Figure 13.2: The early Carboniferous was a time when the great supercontinent of Gondwanaland was about to assemble with Laurentia. Subduction zones flanked much of the perimeters of the great continents. Eastern and southern North America was undergoing (or about to undergo) major collisions with Gondwanaland.

 

Mississippian Rocks

Last Widespread Carbonates

1. Figure 13.3: The early Carboniferous or Mississippian Period (362-322 Ma) was a time when the North American continent was covered by the Kaskaskia epeiric sea as evidenced by extensive marine strata preserved throughout the craton.

2. All over the world, Mississippian deposits are characterized by thick sequences of limestone.

3. In North America, the Mississippian Period was the last time that widespread carbonate deposition occurred across most of the craton.

4. These carbonate deposits included limestone rich in crinoid fragments in addition to oolite deposits, fossil fragments, cross stratification, ripple marks and scour structures indicative of warm, shallow and often agitated seaways.

5. Reef communities stretched from the southern United States to northern Alaska but they were smaller than the great barrier-reef complexes of the middle Paleozoic.

 

Sedimentary and Tectonic Changes

1. During Late Mississippian time, however, distinct changes were occurring in the sedimentation pattern of North America. The pure quartz sandstone characteristic of Early to Middle Paleozoic rocks gave way to more heterogeneous sandstone containing feldspars and micas in addition to quartz. The heterogeneous sandstone first appeared in the southeastern part of the craton and gradually became more widespread in subsequent periods, attesting to the growing tectonism and deformation around the margins of North America.

2. Warping within the cratonic interior intensified due to the tectonic collisions occurring around the periphery of the continent.

3. The vast Kaskaskian epeiric sea retreated during the Late Mississippian, leaving the continent exposed to extensive erosion that eventually produced a widespread, major unconformity. Similar unconformities also occur on other continents, suggesting that the Late Mississippian regression resulted from a major drop of sea level on a global scale.

4. Figure 13.8: During the Early Pennsylvanian, the North American continent experienced another transgression which led to the deposition of the Absaroka Sequence over the vast erosional surface.

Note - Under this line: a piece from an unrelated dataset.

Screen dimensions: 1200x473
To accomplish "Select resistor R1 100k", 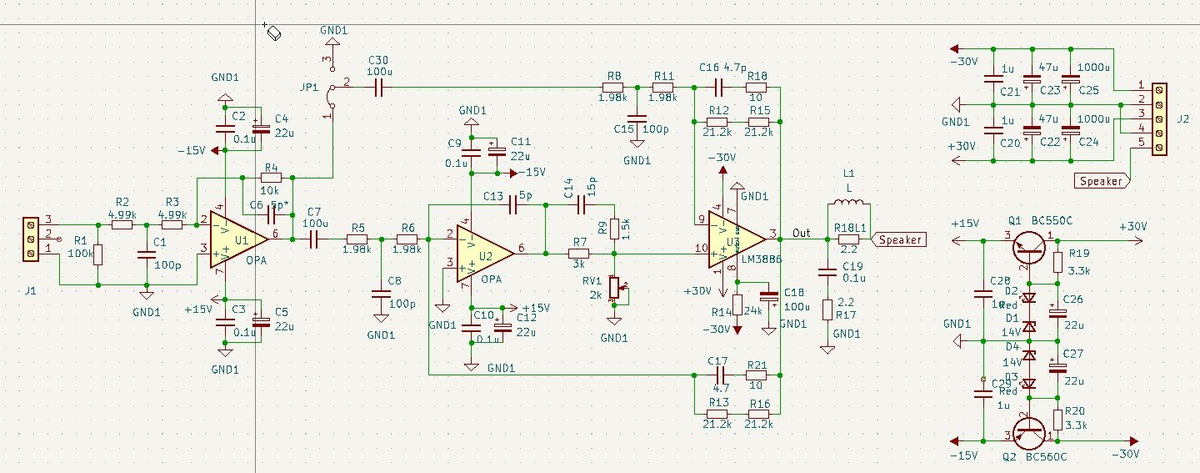I will (98, 254).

5. The diverse mineralogy of the sediments deposited during this time point to heterogeneous source areas resulting from exhumation and erosion of chiefly igneous and metamorphic rocks which that had been previously been buried beneath early Paleozoic strata but were now exposed. Facies and paleocurrent directions indicate that much of the source area laid in eastern Canada, the site of two major orogenic events (Caledonian and Acadian orogenies).

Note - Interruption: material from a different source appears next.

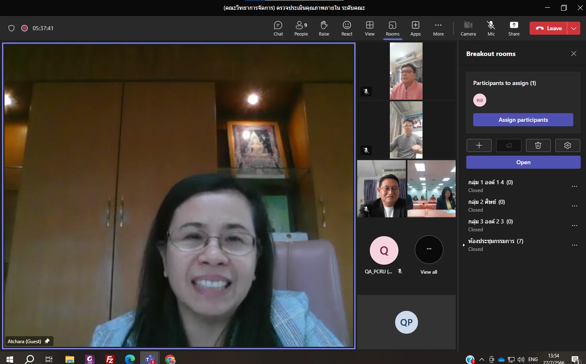Open the React emoji options
The width and height of the screenshot is (586, 364).
tap(347, 28)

6. Figure 13.7: Gradual uplift of eastern North America occurred during the Pennsylvianian Period as evidenced by the eastern limits of coarse clastic areas and coal-bearing (deltaic) strata.

7. During this same period, the western regions of North America were dumping grounds for pure quartz sediments derived largely from erosion of earlier Paleozoic sandstone located in the west-central craton of Canada.

 

 

Late Paleozoic Repetitive Sedimentation

Sedimentary Cycles

1. Beginning in Late Mississippian time and continuing into the Early Permian, the strata being deposited in North America took on a striking repetitive pattern in which sandstone-shale-limestone sets were repeated several times vertically.

2. The sandstone and shale are thought to represent deltaic deposits formed by river systems originating from southeastern Canada and, later on, from the Appalachian region of eastern U.S.

3. Figure 13.9: The most striking repetitive patterns occur in coal-bearing sequences where at least 40-50 late Paleozoic cycles have been recognized along the southern part of the craton. These repetitive sedimentary packages are called cyclothems.

4. A typical cyclothem begins with a base of cross-stratified sandstone and conglomerate resting unconformably upon older strata and possibly deposited by rivers. The middle of the cycle contains coal and plant-bearing shale while the upper part generally contains brackish water or marine fossiliferous shale and limestone. Many cyclothems are found vertically stacked on one another and also show lateral variations within them.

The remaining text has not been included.